[Data entries]
--*--

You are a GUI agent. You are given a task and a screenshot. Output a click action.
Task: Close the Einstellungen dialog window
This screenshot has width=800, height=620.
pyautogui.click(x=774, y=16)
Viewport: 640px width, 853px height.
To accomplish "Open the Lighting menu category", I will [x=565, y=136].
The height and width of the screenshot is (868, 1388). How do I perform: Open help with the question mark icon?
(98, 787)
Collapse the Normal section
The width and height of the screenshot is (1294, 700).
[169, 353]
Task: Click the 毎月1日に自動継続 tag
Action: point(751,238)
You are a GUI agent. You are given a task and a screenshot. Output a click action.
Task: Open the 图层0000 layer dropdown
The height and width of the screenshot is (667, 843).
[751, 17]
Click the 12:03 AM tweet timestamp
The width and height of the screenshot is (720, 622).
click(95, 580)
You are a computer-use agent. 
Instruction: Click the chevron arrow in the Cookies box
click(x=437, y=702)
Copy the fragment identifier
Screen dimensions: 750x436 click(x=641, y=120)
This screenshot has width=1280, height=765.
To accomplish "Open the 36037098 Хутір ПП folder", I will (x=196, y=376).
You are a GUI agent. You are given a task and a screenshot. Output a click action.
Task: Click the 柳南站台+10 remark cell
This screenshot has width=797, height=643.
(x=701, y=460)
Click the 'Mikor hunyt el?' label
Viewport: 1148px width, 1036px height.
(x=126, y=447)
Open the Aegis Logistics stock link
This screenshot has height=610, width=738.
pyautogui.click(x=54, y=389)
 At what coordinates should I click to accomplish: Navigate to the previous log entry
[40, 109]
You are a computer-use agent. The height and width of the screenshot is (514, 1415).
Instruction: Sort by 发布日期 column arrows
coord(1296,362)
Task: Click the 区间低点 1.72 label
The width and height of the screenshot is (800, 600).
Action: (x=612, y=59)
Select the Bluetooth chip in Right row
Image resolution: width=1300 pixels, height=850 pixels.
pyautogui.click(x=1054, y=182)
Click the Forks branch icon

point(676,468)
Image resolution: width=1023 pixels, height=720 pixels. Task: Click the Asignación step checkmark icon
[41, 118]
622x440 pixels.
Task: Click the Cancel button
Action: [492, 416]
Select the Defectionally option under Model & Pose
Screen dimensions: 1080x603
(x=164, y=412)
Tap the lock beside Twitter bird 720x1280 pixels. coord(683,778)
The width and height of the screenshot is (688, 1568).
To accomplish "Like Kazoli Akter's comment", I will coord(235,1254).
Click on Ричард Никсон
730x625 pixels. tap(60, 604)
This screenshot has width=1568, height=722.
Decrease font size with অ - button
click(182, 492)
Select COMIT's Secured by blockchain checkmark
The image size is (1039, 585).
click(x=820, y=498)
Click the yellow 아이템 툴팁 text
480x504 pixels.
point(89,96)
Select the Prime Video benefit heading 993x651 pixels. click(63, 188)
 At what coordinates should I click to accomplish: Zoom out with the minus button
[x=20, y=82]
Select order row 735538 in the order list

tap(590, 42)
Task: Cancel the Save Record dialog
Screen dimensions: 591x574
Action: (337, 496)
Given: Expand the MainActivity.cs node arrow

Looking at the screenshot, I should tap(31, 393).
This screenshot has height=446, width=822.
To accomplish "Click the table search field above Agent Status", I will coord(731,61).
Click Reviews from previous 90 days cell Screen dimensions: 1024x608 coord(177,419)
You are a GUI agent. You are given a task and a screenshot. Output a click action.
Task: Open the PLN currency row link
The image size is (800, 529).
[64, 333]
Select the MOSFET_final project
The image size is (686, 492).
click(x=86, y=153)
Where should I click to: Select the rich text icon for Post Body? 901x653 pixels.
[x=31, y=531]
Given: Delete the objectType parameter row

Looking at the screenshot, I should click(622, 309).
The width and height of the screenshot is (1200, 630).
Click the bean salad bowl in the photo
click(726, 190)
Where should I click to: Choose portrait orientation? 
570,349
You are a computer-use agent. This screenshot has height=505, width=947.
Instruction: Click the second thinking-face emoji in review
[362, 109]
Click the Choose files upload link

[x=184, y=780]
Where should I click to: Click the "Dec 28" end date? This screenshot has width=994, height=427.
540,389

--*--

◆ **GOAL OF THE EXERCISE**
The answer should reproduce all of the data without any alteration.

◆ **EXERCISE RESULT**
You are a GUI agent. You are given a task and a screenshot. Output a click action.
Task: Close the Einstellungen dialog window
This screenshot has width=800, height=620.
pyautogui.click(x=774, y=16)
Viewport: 640px width, 853px height.
To accomplish "Open the Lighting menu category", I will [x=565, y=136].
The height and width of the screenshot is (868, 1388). How do I perform: Open help with the question mark icon?
(98, 787)
Collapse the Normal section
The width and height of the screenshot is (1294, 700).
[169, 353]
Task: Click the 毎月1日に自動継続 tag
Action: point(751,238)
You are a GUI agent. You are given a task and a screenshot. Output a click action.
Task: Open the 图层0000 layer dropdown
The height and width of the screenshot is (667, 843).
[751, 17]
Click the 12:03 AM tweet timestamp
The width and height of the screenshot is (720, 622).
click(95, 580)
You are a computer-use agent. 
Instruction: Click the chevron arrow in the Cookies box
click(x=437, y=702)
Copy the fragment identifier
Screen dimensions: 750x436 click(x=641, y=120)
This screenshot has width=1280, height=765.
To accomplish "Open the 36037098 Хутір ПП folder", I will (x=196, y=376).
You are a GUI agent. You are given a task and a screenshot. Output a click action.
Task: Click the 柳南站台+10 remark cell
This screenshot has width=797, height=643.
(x=701, y=460)
Click the 'Mikor hunyt el?' label
Viewport: 1148px width, 1036px height.
(x=126, y=447)
Open the Aegis Logistics stock link
This screenshot has height=610, width=738.
pyautogui.click(x=54, y=389)
 At what coordinates should I click to accomplish: Navigate to the previous log entry
[40, 109]
You are a computer-use agent. The height and width of the screenshot is (514, 1415).
Instruction: Sort by 发布日期 column arrows
coord(1296,362)
Task: Click the 区间低点 1.72 label
The width and height of the screenshot is (800, 600).
Action: (x=612, y=59)
Select the Bluetooth chip in Right row
Image resolution: width=1300 pixels, height=850 pixels.
pyautogui.click(x=1054, y=182)
Click the Forks branch icon

point(676,468)
Image resolution: width=1023 pixels, height=720 pixels. Task: Click the Asignación step checkmark icon
[41, 118]
622x440 pixels.
Task: Click the Cancel button
Action: [492, 416]
Select the Defectionally option under Model & Pose
Screen dimensions: 1080x603
(x=164, y=412)
Tap the lock beside Twitter bird 720x1280 pixels. coord(683,778)
The width and height of the screenshot is (688, 1568).
To accomplish "Like Kazoli Akter's comment", I will coord(235,1254).
Click on Ричард Никсон
730x625 pixels. tap(60, 604)
This screenshot has width=1568, height=722.
Decrease font size with অ - button
click(182, 492)
Select COMIT's Secured by blockchain checkmark
The image size is (1039, 585).
click(x=820, y=498)
Click the yellow 아이템 툴팁 text
480x504 pixels.
point(89,96)
Select the Prime Video benefit heading 993x651 pixels. click(63, 188)
 At what coordinates should I click to accomplish: Zoom out with the minus button
[x=20, y=82]
Select order row 735538 in the order list

tap(590, 42)
Task: Cancel the Save Record dialog
Screen dimensions: 591x574
Action: (337, 496)
Given: Expand the MainActivity.cs node arrow

Looking at the screenshot, I should tap(31, 393).
This screenshot has height=446, width=822.
To accomplish "Click the table search field above Agent Status", I will coord(731,61).
Click Reviews from previous 90 days cell Screen dimensions: 1024x608 coord(177,419)
You are a GUI agent. You are given a task and a screenshot. Output a click action.
Task: Open the PLN currency row link
The image size is (800, 529).
[64, 333]
Select the MOSFET_final project
The image size is (686, 492).
click(x=86, y=153)
Where should I click to: Select the rich text icon for Post Body? 901x653 pixels.
[x=31, y=531]
Given: Delete the objectType parameter row

Looking at the screenshot, I should click(622, 309).
The width and height of the screenshot is (1200, 630).
Click the bean salad bowl in the photo
click(726, 190)
Where should I click to: Choose portrait orientation? 
570,349
You are a computer-use agent. This screenshot has height=505, width=947.
Instruction: Click the second thinking-face emoji in review
[362, 109]
Click the Choose files upload link

[x=184, y=780]
Where should I click to: Click the "Dec 28" end date? This screenshot has width=994, height=427.
540,389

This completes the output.